- [Required work]
Your copy should hold only the lines from the one containing "Instruction: Click the mention (@) icon" through the final line of the entries, exactly as written, with no pictures.

[Dataset entries]
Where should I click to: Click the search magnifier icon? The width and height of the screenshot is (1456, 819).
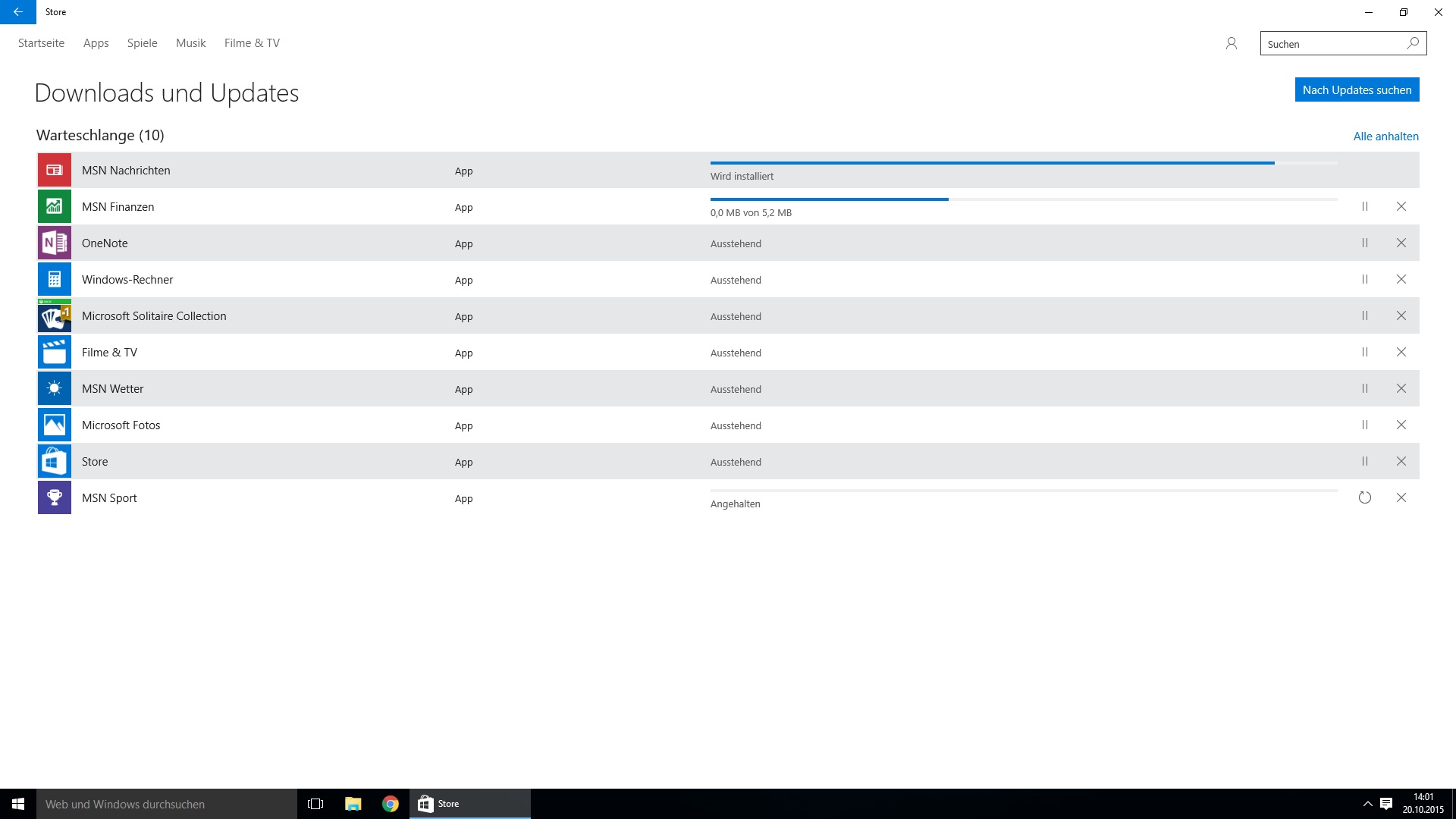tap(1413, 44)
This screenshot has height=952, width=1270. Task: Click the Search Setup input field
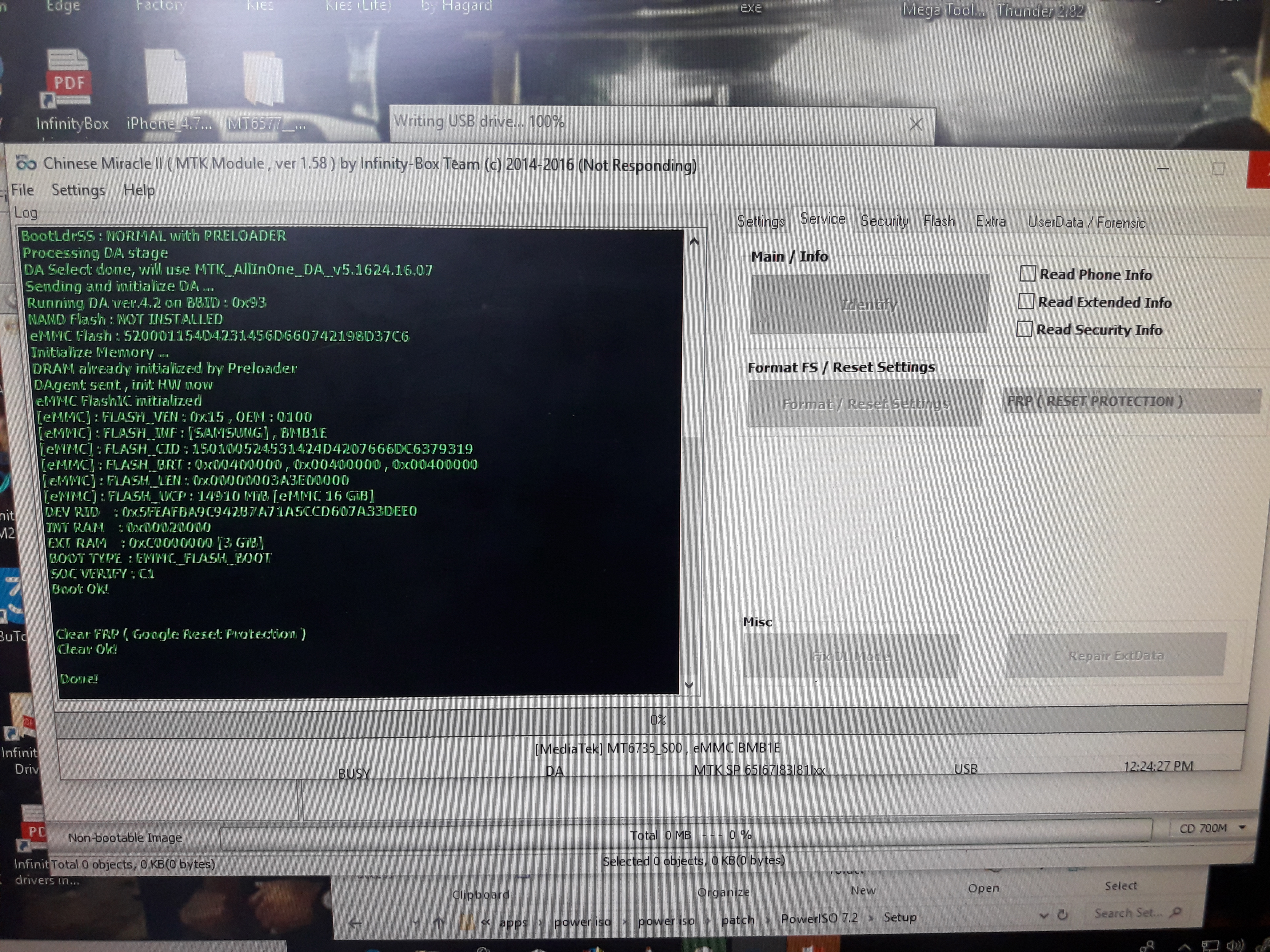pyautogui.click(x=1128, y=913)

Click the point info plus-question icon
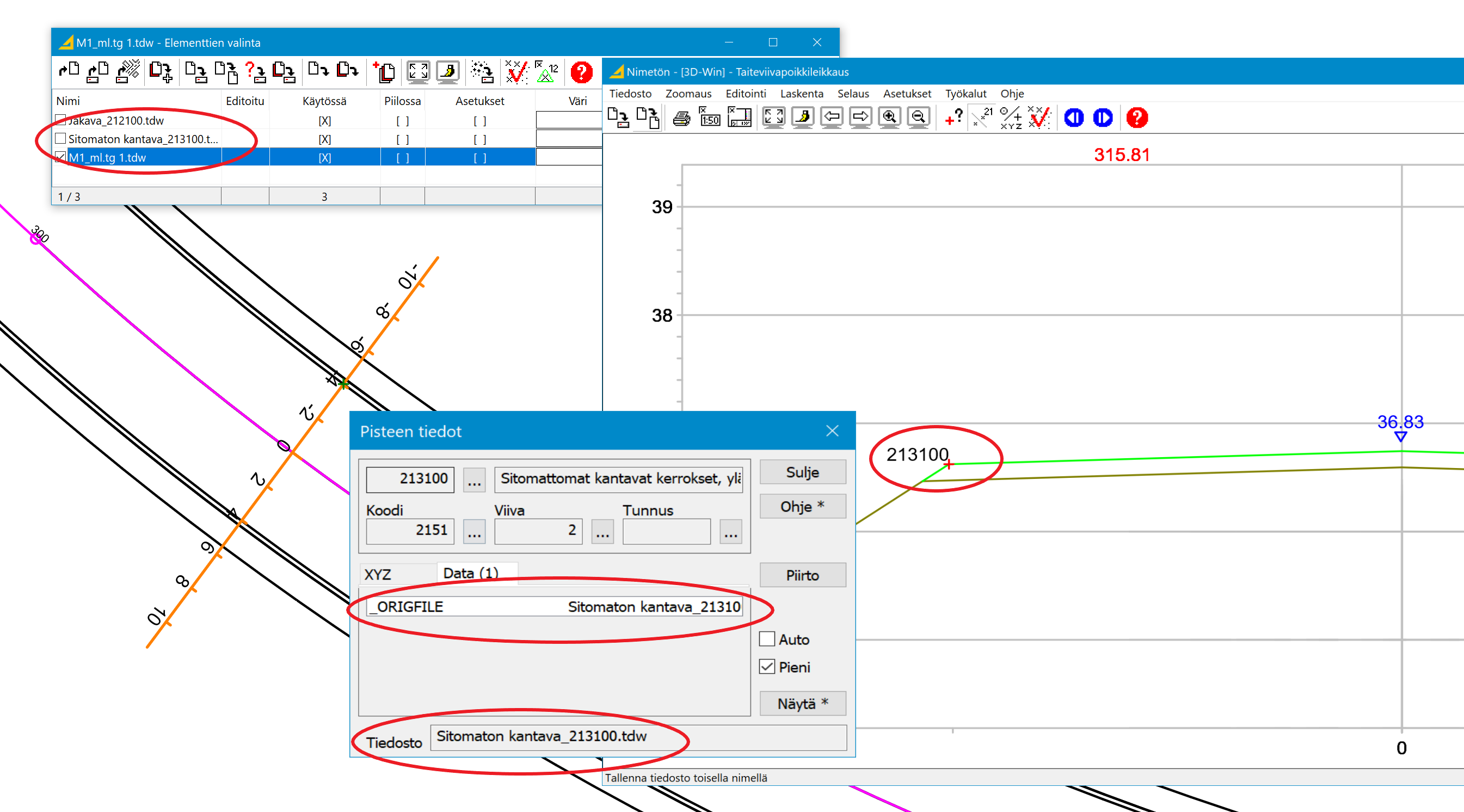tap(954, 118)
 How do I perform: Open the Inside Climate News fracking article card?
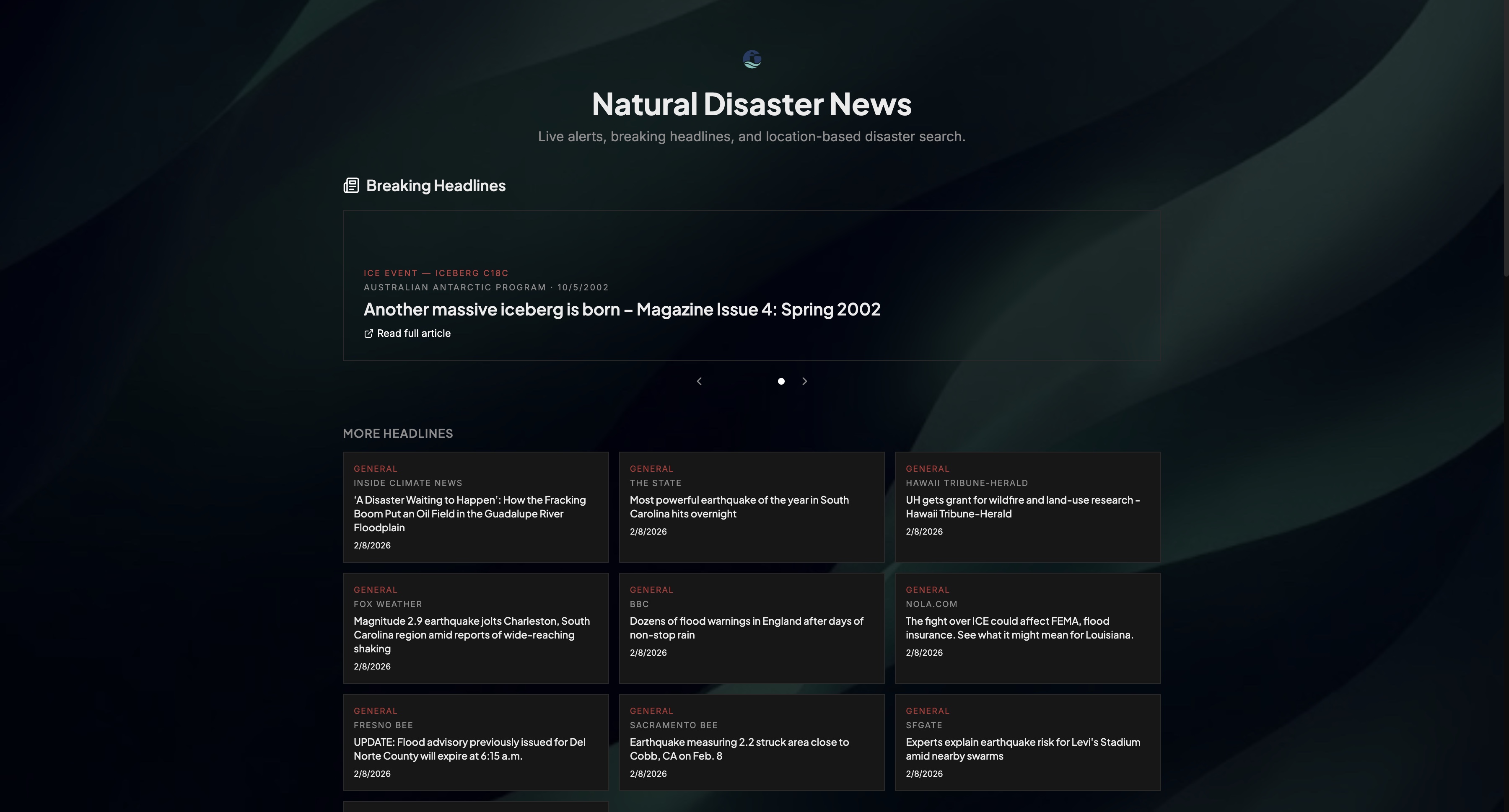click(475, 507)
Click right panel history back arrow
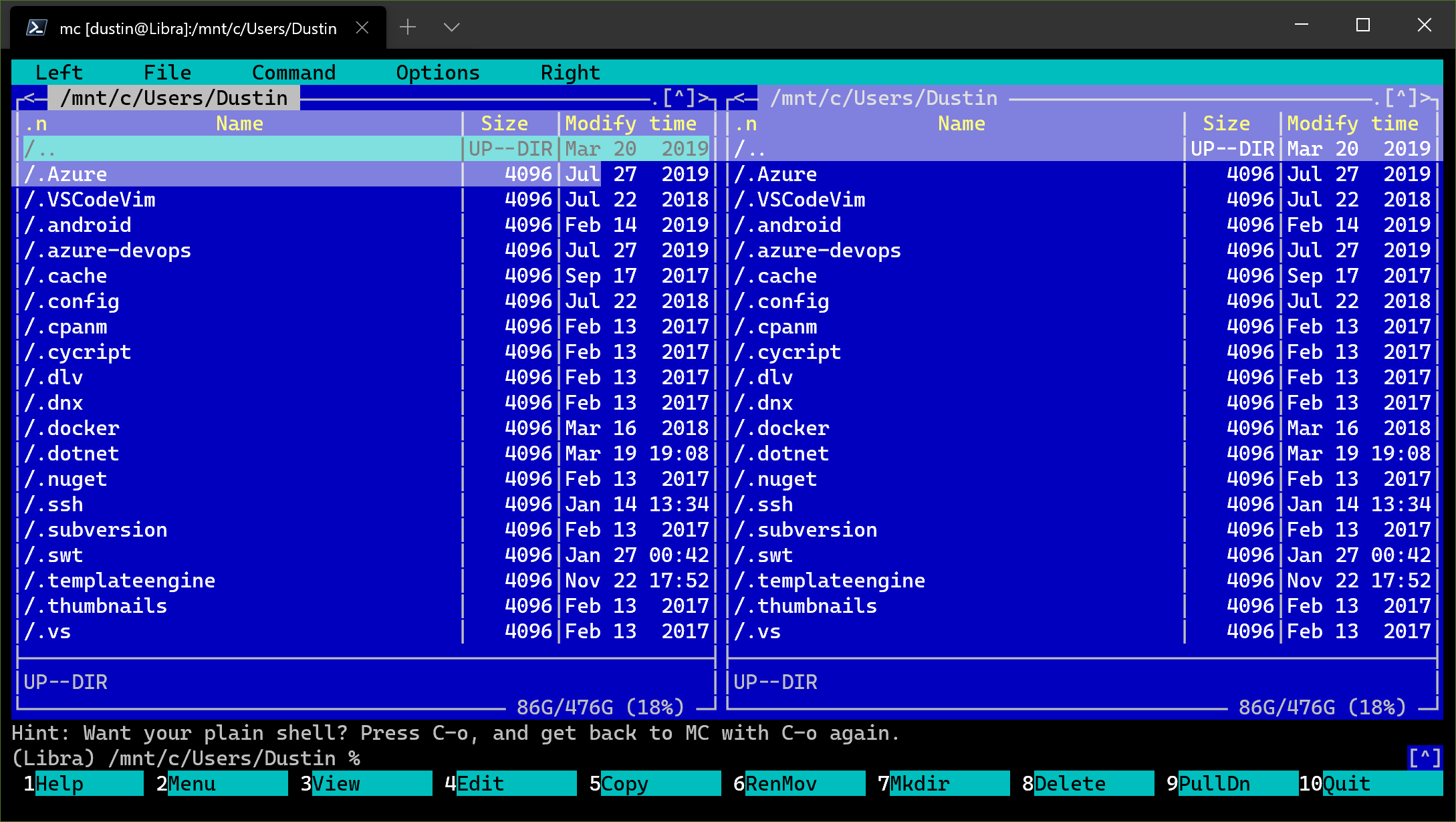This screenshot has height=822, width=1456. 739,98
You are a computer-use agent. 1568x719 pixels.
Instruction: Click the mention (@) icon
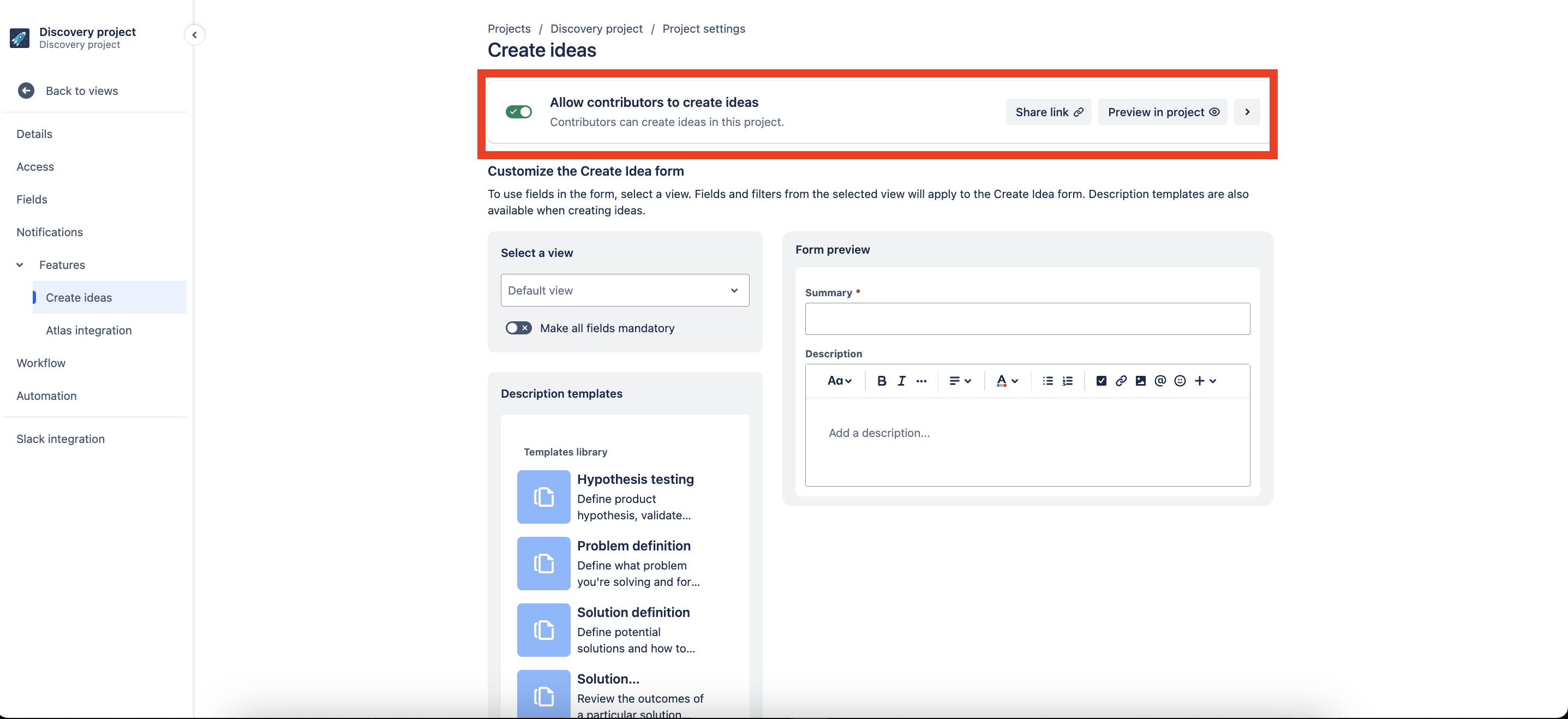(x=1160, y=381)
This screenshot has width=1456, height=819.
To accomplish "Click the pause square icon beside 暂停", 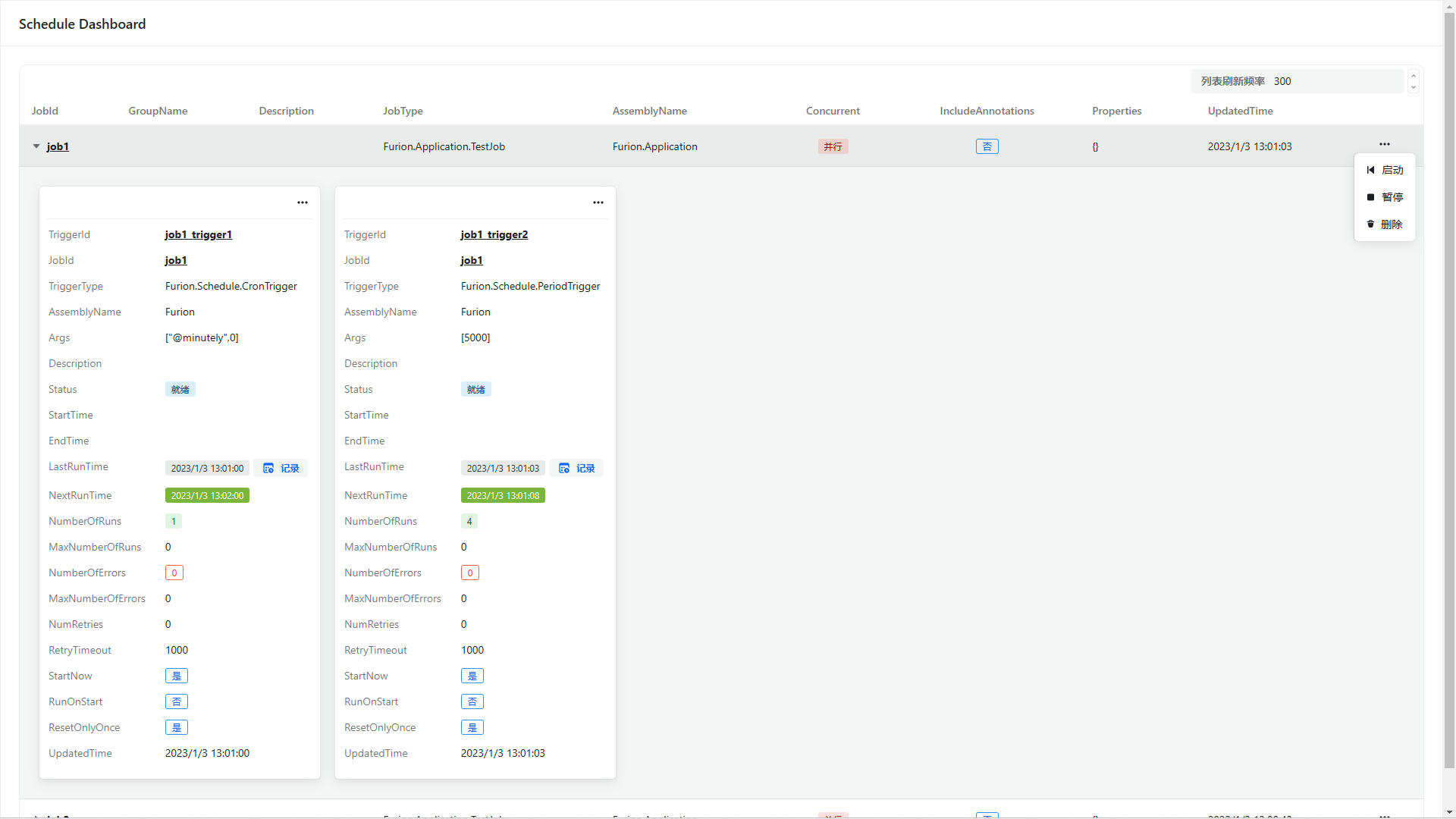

- [Expected output]
Instruction: Click the mention (@) icon
(x=1160, y=381)
This screenshot has width=1456, height=819.
To accomplish "Click the pause square icon beside 暂停", 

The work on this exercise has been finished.